*** Begin section ***

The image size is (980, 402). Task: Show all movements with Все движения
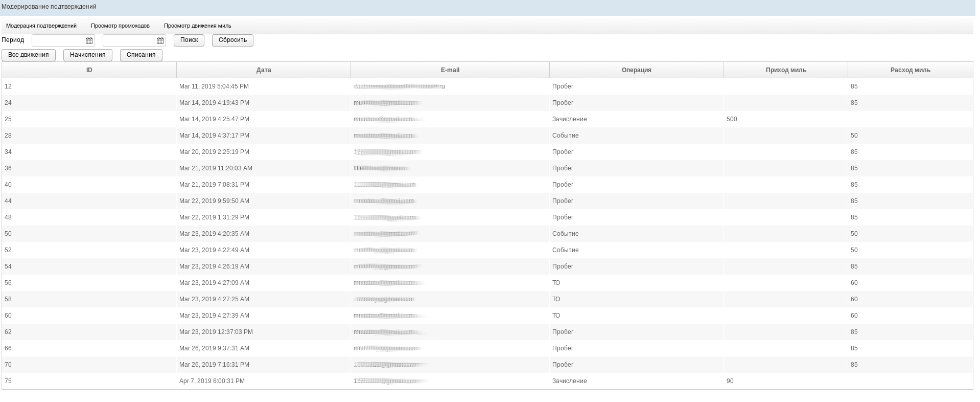(x=29, y=55)
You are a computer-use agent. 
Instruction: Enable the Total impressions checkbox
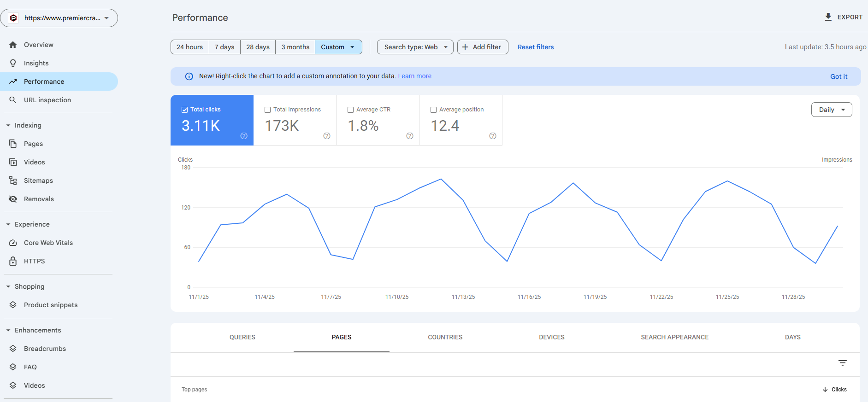click(267, 110)
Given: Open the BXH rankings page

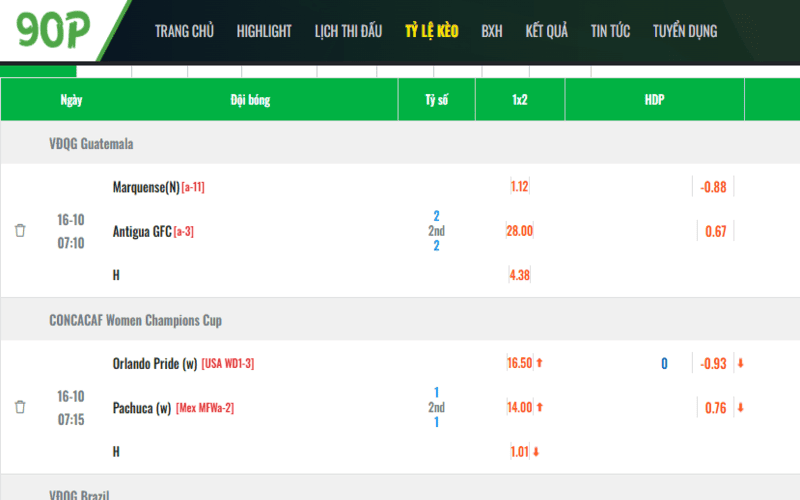Looking at the screenshot, I should click(x=492, y=31).
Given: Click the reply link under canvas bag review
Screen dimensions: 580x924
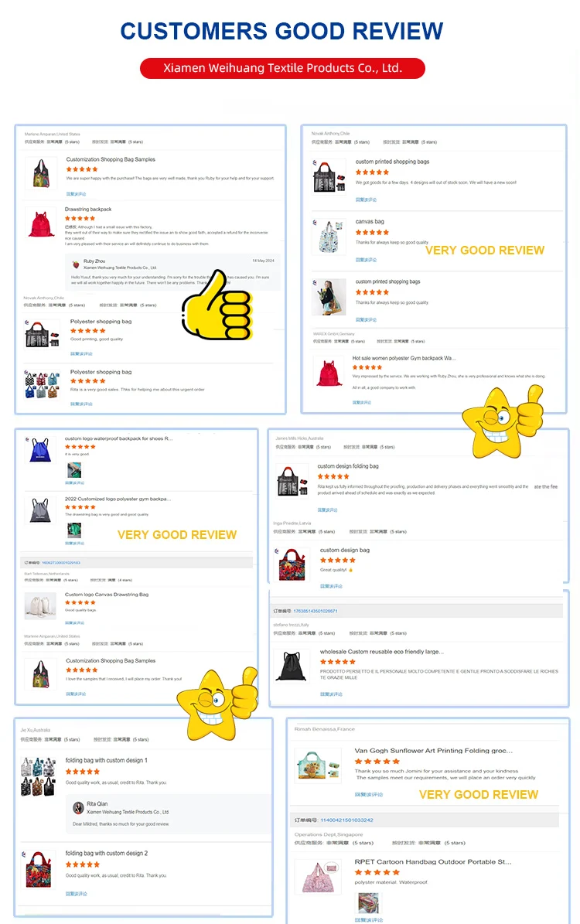Looking at the screenshot, I should pyautogui.click(x=366, y=260).
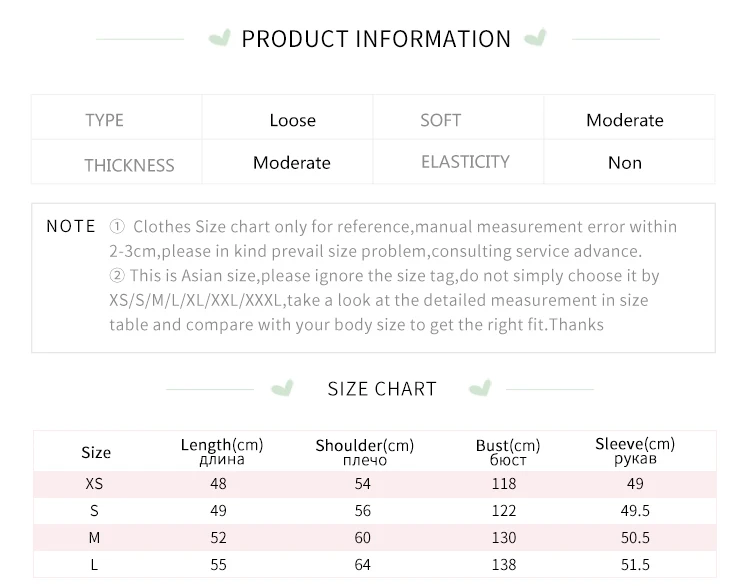Click the NOTE label
The height and width of the screenshot is (586, 750).
coord(71,226)
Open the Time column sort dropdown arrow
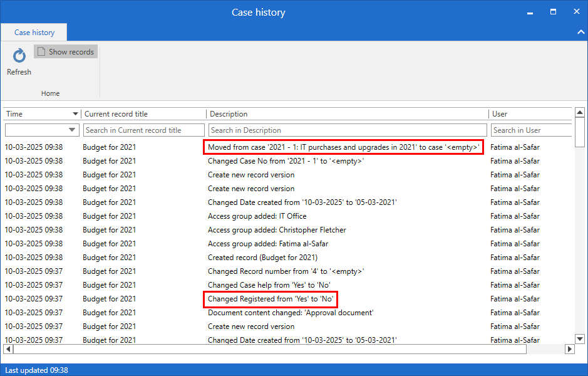Viewport: 588px width, 376px height. (76, 114)
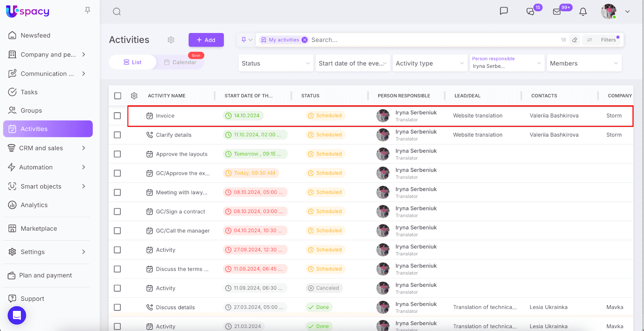Toggle the select-all checkbox in table header
644x331 pixels.
pos(118,96)
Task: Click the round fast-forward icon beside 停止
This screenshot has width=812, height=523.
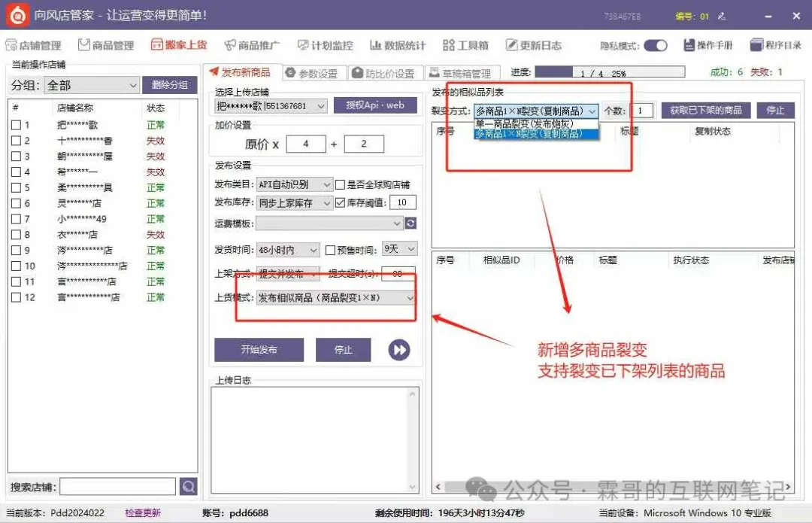Action: click(x=398, y=350)
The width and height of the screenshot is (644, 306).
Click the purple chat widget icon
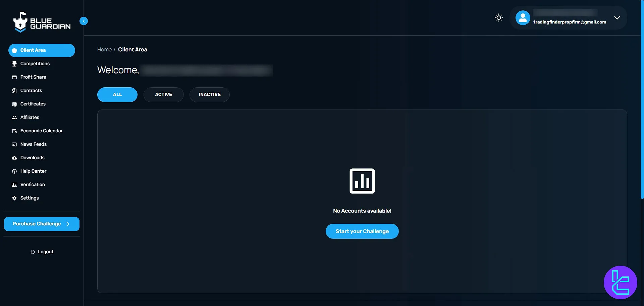point(620,282)
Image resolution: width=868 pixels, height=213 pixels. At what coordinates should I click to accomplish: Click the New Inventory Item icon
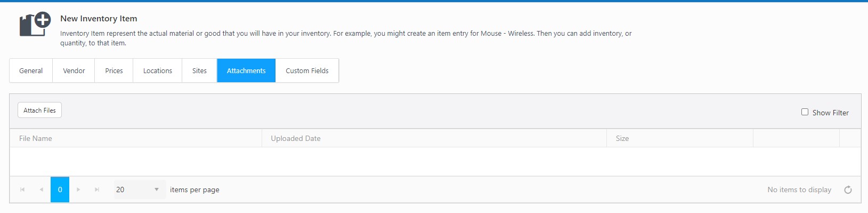(x=35, y=24)
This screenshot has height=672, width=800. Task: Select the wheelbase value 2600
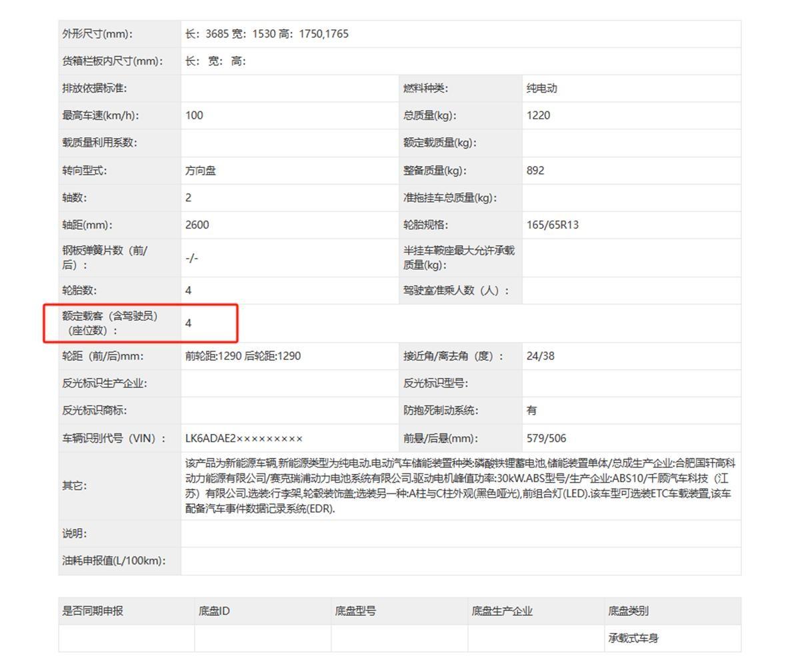click(x=197, y=225)
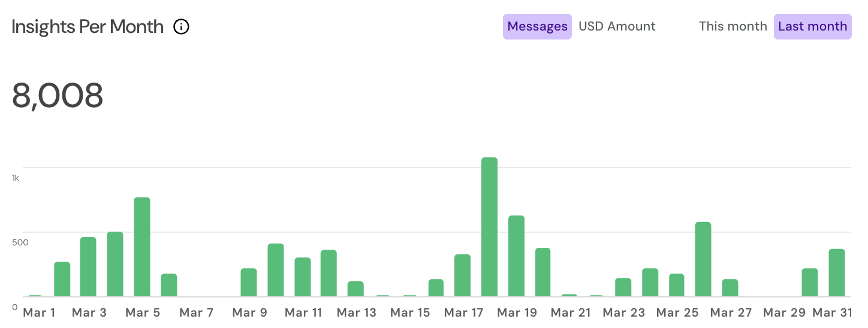
Task: Select the Mar 30 bar
Action: pyautogui.click(x=810, y=283)

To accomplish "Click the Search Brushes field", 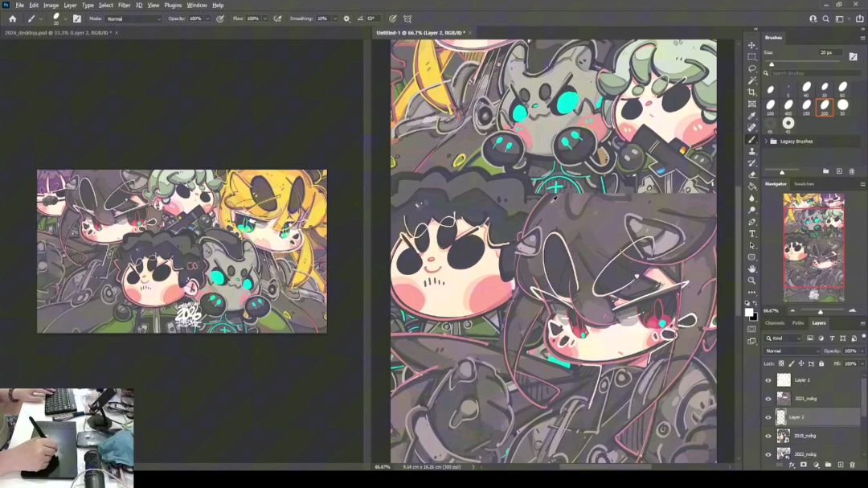I will 808,73.

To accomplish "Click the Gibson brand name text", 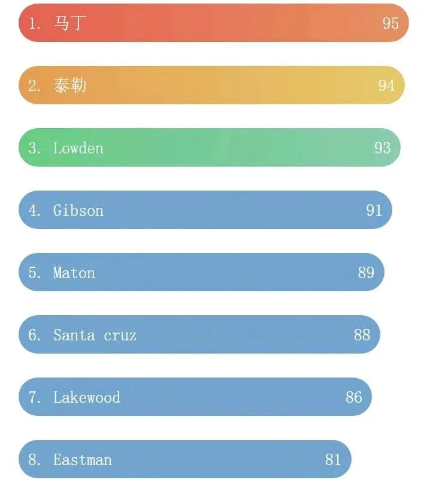I will 78,210.
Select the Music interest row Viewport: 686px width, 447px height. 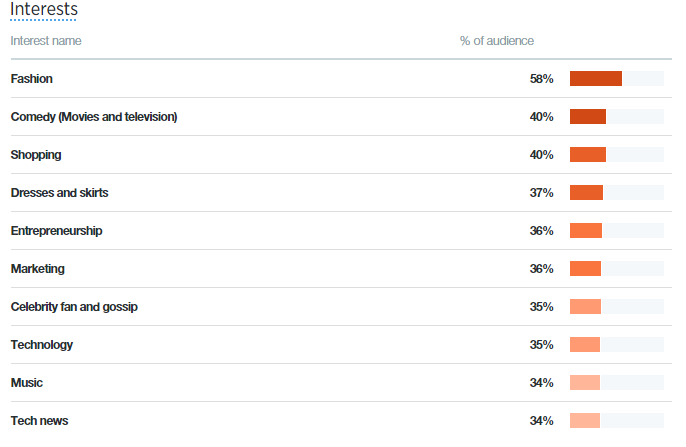pos(341,383)
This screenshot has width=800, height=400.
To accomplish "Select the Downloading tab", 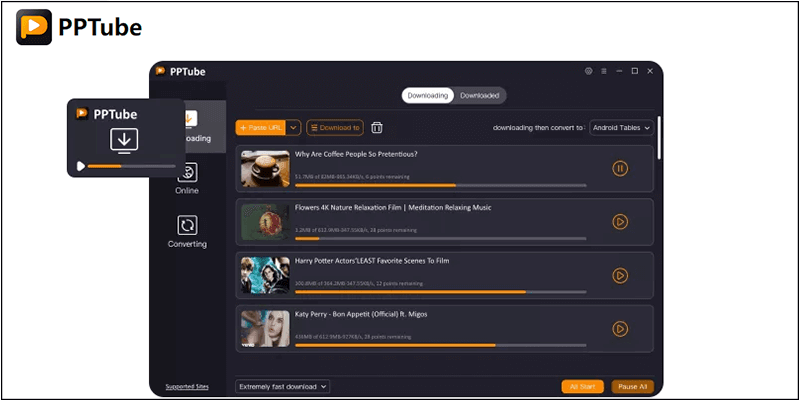I will [x=428, y=95].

*** End section ***

**What is required:**
Would you copy out, exactly and with no pictures, only the lines above from the one that contains "You are a computer-use agent." through the one that contains "Given: Click the"?

**Answer to this problem:**
You are a computer-use agent. 
Instruction: Enable the Total impressions checkbox
click(267, 110)
Given: Open the BXH rankings page

Looking at the screenshot, I should click(x=492, y=31).
Given: Click the reply link under canvas bag review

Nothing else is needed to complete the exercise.